_WHAT TO WORK ON_
• A. In the review of The Martian, why did Mark Watney's crew leave Mars without him?
• B. Summarize the review of The Martian in two sentences.
• C. Please continue the review of The Martian from its last sentence.

_READING PASSAGE_

I need to reread the end of Andy Weir’s The Martian. It kept me up late on a work night. Around 1:00am, I decided to start skimming or else I’d risk falling asleep at work. The timer on my Kindle said there was approximately 45 minutes remaining and I hesitated. The train portion of my commute is roughly 45 minutes so I thought: Perfect. I can finish on the train now. Then I thought: I can’t wait until I’m on the train. What if I can’t read then? Sometimes Metro is too packed to hold a Kindle. This book could not wait.
The Martian is primarily given in first-person narration and long segments are presented as Mark Watney’s log book to chronicle his time on Mars. His mission was scrubbed after a fierce windstorm blew up. He was injured in the storm, but his crew believed he was dead and left without him. Mark isn’t bitter about this; he knows his crew had good reason to think he’d died and remains cautiously hopeful. If he can survive the next four years, he can catch a ride home with the next Ares mission.

_RECORDS_
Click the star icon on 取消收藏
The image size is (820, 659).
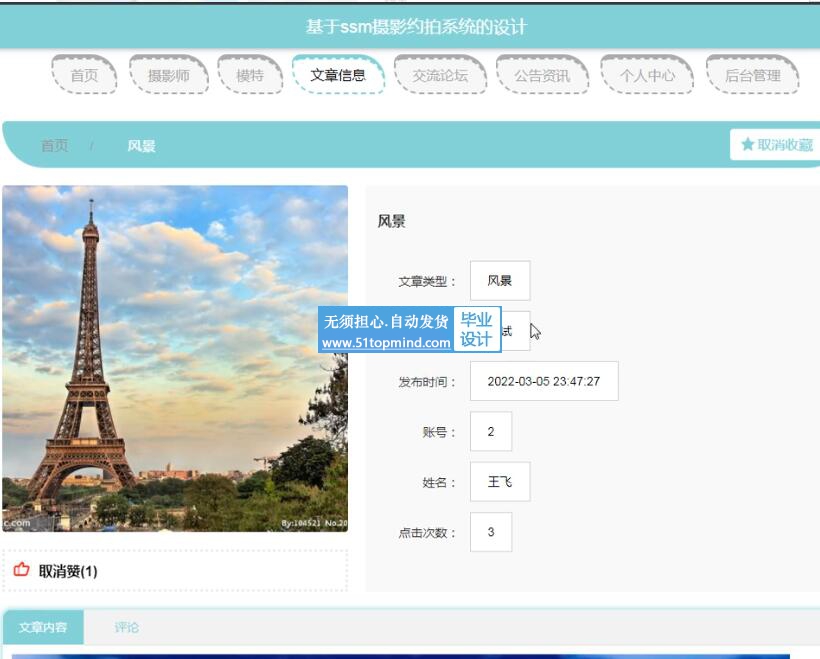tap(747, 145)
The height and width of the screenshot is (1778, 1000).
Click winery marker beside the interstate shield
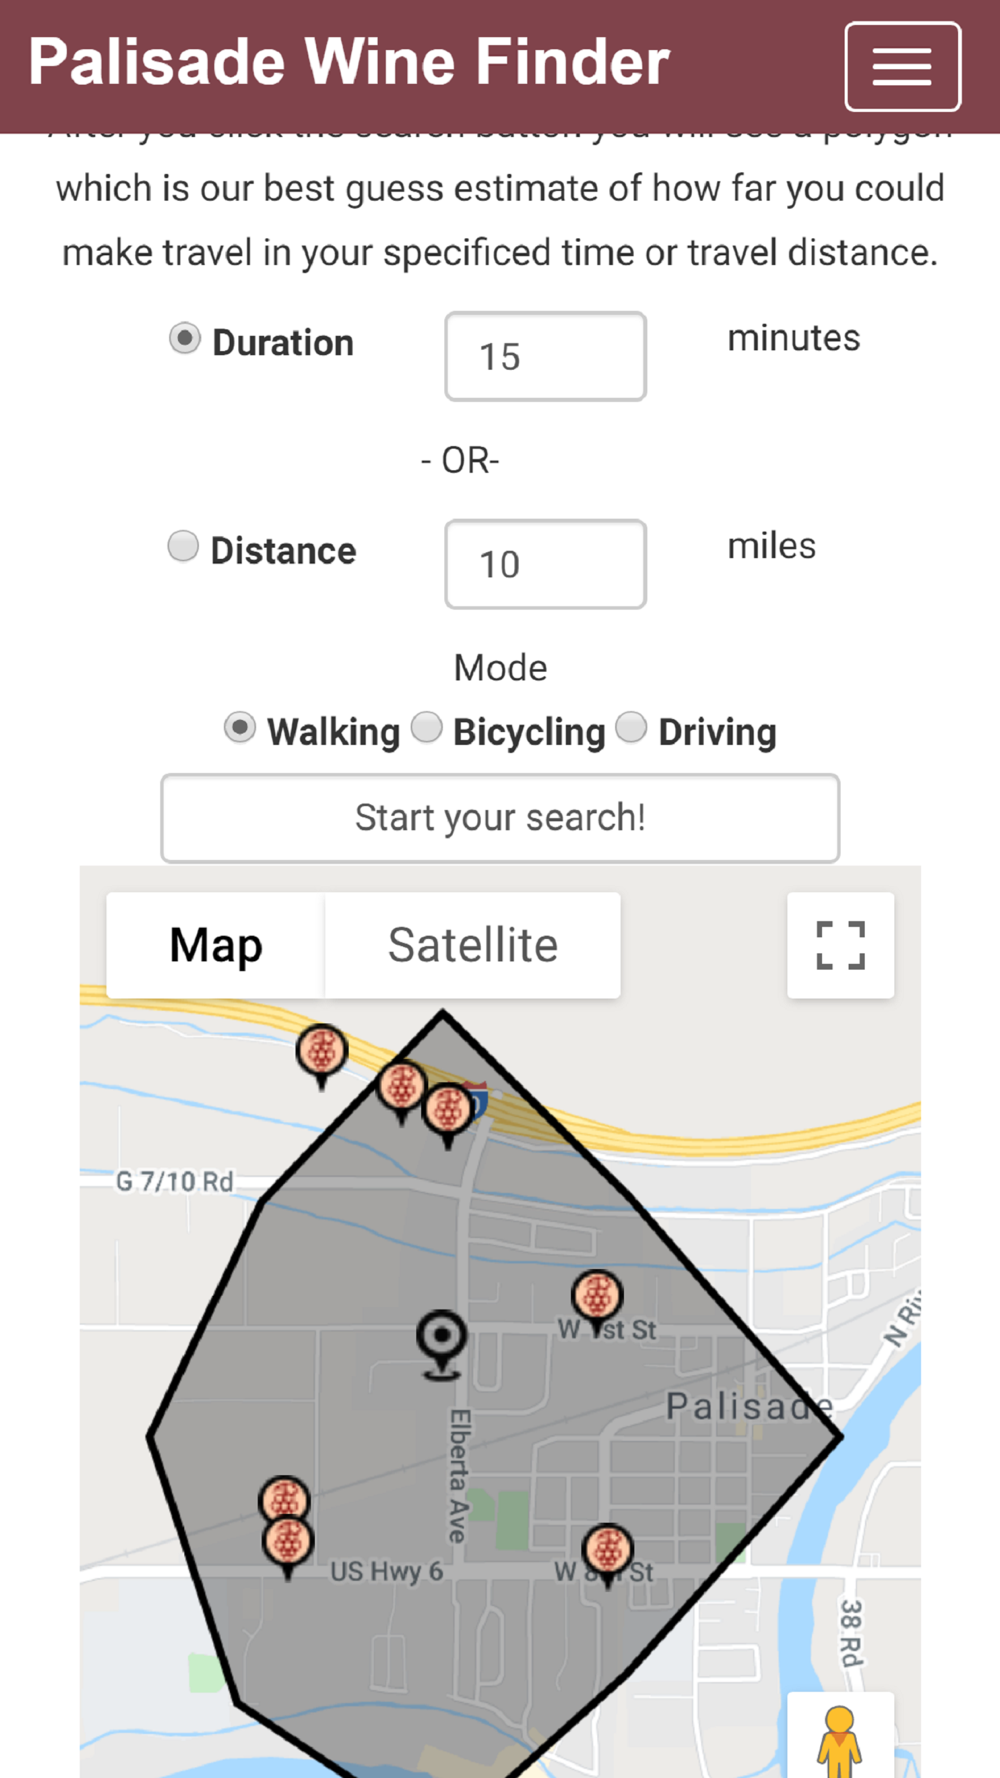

_SOLVED TASKS_
• A. They believed he was dead after he was injured in a fierce windstorm.

• B. The reviewer stayed up late on a work night to finish Andy Weir's The Martian instead of waiting to read the rest on the train. The novel, told largely through Mark Watney's log book, follows him after his crew leaves him on Mars, thinking he died in a windstorm, and he hopes to survive four years until the next Ares mission can take him home.

• C.
Fortunately, Mark is a botanist and engineer. He was sent with a small amount of bacteria-rich dirt from Earth and seeds to test whether anything can be grown. NASA also sent whole potatoes for the crew to prepare themselves a real Thanksgiving dinner. Alone, Mark chops and plants these potatoes, building a little farm inside his habitat. I know some reviewers disliked the longer, technical passages, but these sections were my favorite. I loved seeing how his mind worked to solve a growing list of problems: how to find increased surface area for his potato farm, how to increase his supply of dirt, how to maximize his potatoes, how to make water, oxygen, and CO2, on and on. Nothing on Mars is simple or easy.
The technical passages are also necessary to bolster the occasional dumbed-down portions. Some lines are written in such a way as to both insult the reader and lower the presumed intelligence of the narrator:
I stumbled up the hill toward the Hab. As I crested the rise, I saw something that made me very happy and something that made me very sad: The Hab was inact (yay!) and the MAV was gone (boo!). (6)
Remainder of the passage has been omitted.